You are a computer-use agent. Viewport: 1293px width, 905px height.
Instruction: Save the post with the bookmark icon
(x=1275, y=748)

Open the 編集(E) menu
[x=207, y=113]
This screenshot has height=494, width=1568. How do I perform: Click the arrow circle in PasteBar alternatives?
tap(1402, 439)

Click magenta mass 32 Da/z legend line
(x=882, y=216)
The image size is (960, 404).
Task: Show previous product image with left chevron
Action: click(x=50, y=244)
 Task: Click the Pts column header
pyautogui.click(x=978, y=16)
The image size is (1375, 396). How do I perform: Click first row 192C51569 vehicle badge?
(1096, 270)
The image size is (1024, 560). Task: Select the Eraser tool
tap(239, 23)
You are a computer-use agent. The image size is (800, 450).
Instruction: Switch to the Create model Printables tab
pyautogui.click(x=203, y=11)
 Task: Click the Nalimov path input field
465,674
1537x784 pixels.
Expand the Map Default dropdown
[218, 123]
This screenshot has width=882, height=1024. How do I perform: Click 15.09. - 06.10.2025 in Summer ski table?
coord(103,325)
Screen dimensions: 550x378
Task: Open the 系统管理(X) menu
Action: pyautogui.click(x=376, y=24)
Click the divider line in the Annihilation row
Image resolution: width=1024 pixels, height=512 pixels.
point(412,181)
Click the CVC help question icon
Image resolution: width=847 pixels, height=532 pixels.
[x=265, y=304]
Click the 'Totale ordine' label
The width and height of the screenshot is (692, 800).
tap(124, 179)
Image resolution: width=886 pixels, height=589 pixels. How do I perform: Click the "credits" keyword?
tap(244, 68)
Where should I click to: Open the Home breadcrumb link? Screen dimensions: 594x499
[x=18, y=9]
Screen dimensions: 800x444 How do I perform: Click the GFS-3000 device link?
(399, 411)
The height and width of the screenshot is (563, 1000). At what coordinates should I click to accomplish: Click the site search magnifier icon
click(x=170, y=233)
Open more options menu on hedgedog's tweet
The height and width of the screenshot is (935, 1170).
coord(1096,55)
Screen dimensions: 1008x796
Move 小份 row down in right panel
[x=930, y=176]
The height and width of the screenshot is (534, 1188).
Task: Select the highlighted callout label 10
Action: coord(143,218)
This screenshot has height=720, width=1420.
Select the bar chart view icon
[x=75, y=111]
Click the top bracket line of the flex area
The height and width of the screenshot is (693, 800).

▶ [EXERCISE DESCRIPTION]: Output all of the data above without any alteration.

▶ [RESPONSE TO THE TASK]:
You are a computer-use agent. Viewport: 1293px width, 905px height.
Instruction: Save the post with the bookmark icon
(x=1275, y=748)

Open the 編集(E) menu
[x=207, y=113]
This screenshot has height=494, width=1568. How do I perform: Click the arrow circle in PasteBar alternatives?
tap(1402, 439)

Click magenta mass 32 Da/z legend line
(x=882, y=216)
The image size is (960, 404).
Task: Show previous product image with left chevron
Action: click(x=50, y=244)
 Task: Click the Pts column header
pyautogui.click(x=978, y=16)
The image size is (1375, 396). How do I perform: Click first row 192C51569 vehicle badge?
(1096, 270)
The image size is (1024, 560). Task: Select the Eraser tool
tap(239, 23)
You are a computer-use agent. The image size is (800, 450).
Instruction: Switch to the Create model Printables tab
pyautogui.click(x=203, y=11)
 Task: Click the Nalimov path input field
465,674
1537x784 pixels.
Expand the Map Default dropdown
[218, 123]
This screenshot has width=882, height=1024. How do I perform: Click 15.09. - 06.10.2025 in Summer ski table?
coord(103,325)
Screen dimensions: 550x378
Task: Open the 系统管理(X) menu
Action: pyautogui.click(x=376, y=24)
Click the divider line in the Annihilation row
Image resolution: width=1024 pixels, height=512 pixels.
point(412,181)
Click the CVC help question icon
Image resolution: width=847 pixels, height=532 pixels.
[x=265, y=304]
Click the 'Totale ordine' label
The width and height of the screenshot is (692, 800).
tap(124, 179)
Image resolution: width=886 pixels, height=589 pixels. How do I perform: Click the "credits" keyword?
tap(244, 68)
Where should I click to: Open the Home breadcrumb link? Screen dimensions: 594x499
[x=18, y=9]
Screen dimensions: 800x444 How do I perform: Click the GFS-3000 device link?
(399, 411)
The height and width of the screenshot is (563, 1000). At what coordinates should I click to accomplish: Click the site search magnifier icon
click(x=170, y=233)
Open more options menu on hedgedog's tweet
The height and width of the screenshot is (935, 1170).
coord(1096,55)
Screen dimensions: 1008x796
Move 小份 row down in right panel
[x=930, y=176]
The height and width of the screenshot is (534, 1188).
Task: Select the highlighted callout label 10
Action: coord(143,218)
This screenshot has height=720, width=1420.
Select the bar chart view icon
[x=75, y=111]
Click the top bracket line of the flex area
The height and width of the screenshot is (693, 800).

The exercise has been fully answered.